Quality Control of the Tumor Suppressor p53 by p31^comet

Abstract

The tumor suppressor p53 is a transcriptional regulator that controls expression of its target genes involved in cell cycle arrest, apoptosis in response to various kinds of stress including DNA damage. The most famous p53 target gene is the cyclin-dependent kinase inhibitor p21, the principal mediator of p53-induced cell cycle arrest. A switch to an apoptotic responses lead an induction of p53-mediated apoptotic target genes like Bax and Puma. The spindle checkpoint is a guardian of genome instabilities. Mad2 is a key player in the spindle checkpoint mechanism. p31^comet serves as a silencer of Mad2-dependent spindle checkpoint. Here, we report an additional role of p31^comet in control of p53. p31^comet binds to p53 and p31^comet-depleted cells sensitized against DNA damage reagents and undergo p53-dependent apoptosis. Although p53 can induce apoptotic target genes under depletion of p31^comet, p53-mediated p21 induction is diminished.
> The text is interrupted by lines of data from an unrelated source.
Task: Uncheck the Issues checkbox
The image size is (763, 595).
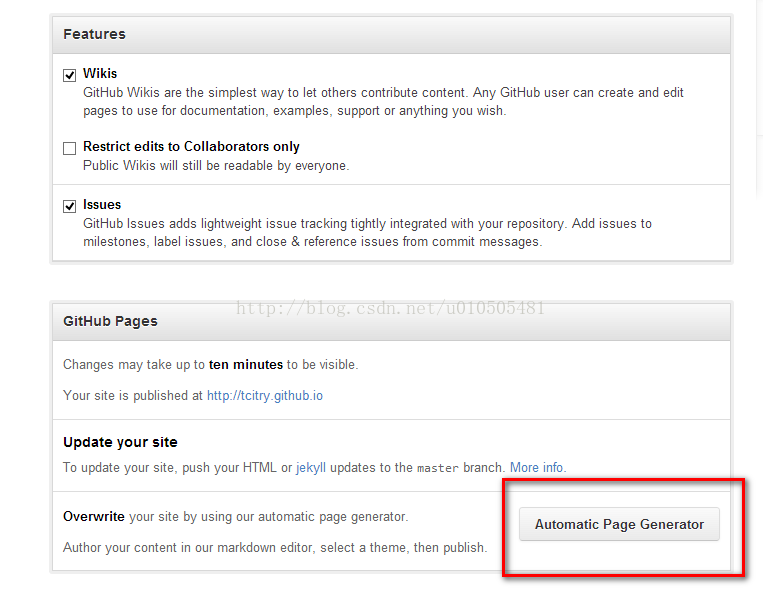Action: [70, 206]
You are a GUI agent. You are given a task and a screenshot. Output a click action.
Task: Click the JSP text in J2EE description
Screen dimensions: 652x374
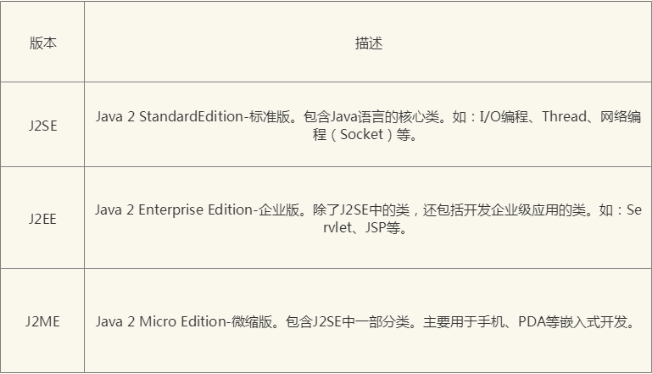coord(375,228)
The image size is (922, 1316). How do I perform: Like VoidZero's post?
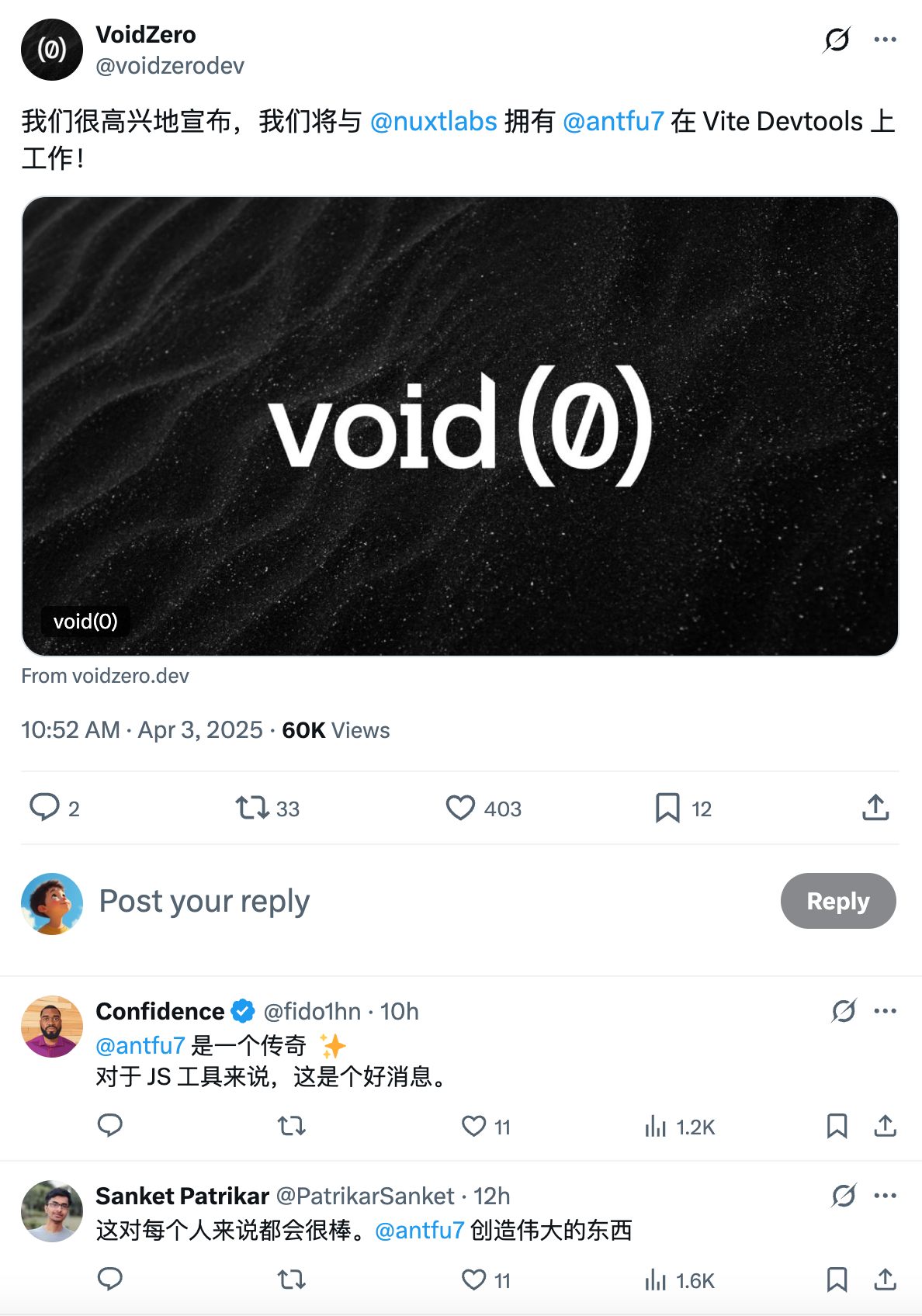coord(461,808)
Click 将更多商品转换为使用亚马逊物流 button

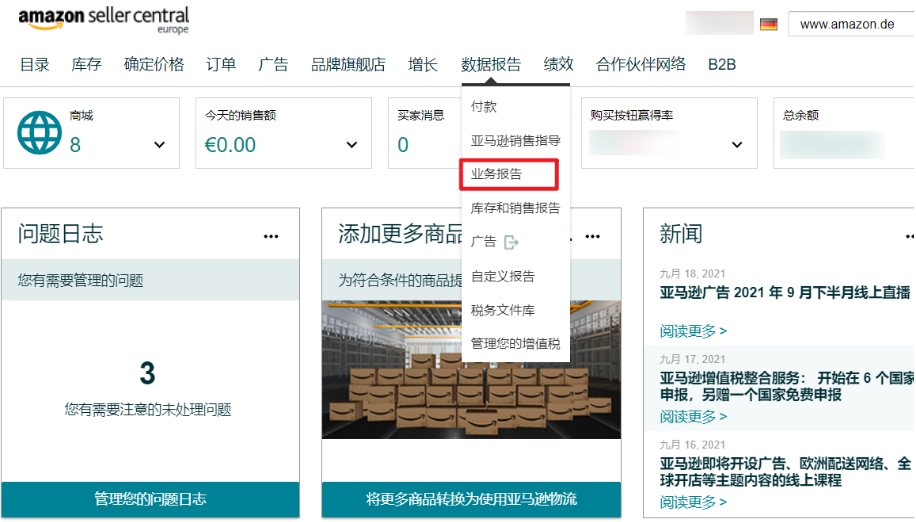coord(471,499)
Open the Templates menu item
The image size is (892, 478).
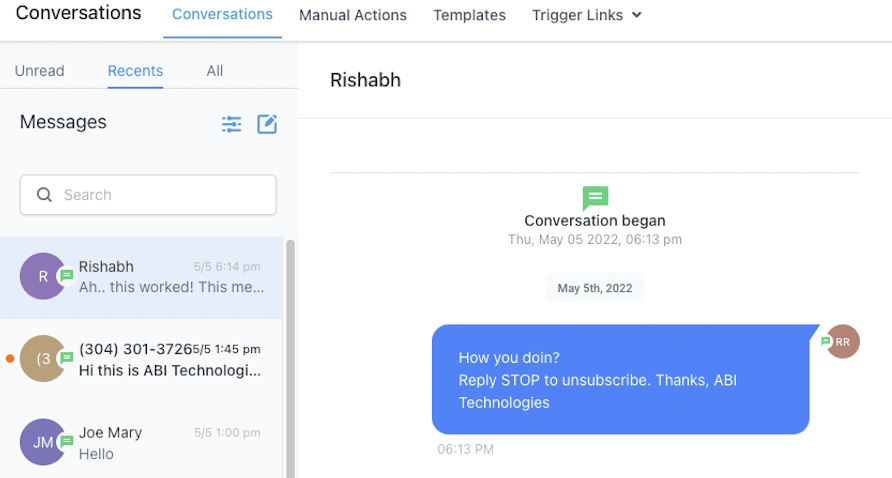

Upon depletion of p31^comet, p53 becomes highly acetylated at Lys120 within the DNA-binding domain of p53, which is catalyzed by Histone acetylase TIP60. Introduction of site-specific mutantion at Lys 120 residue can suppress apoptosis in p31^comet -depleted cells with DNA damage. p31^comet appears to determine the cell fate, death or survival, by controlling p53 through acetylation.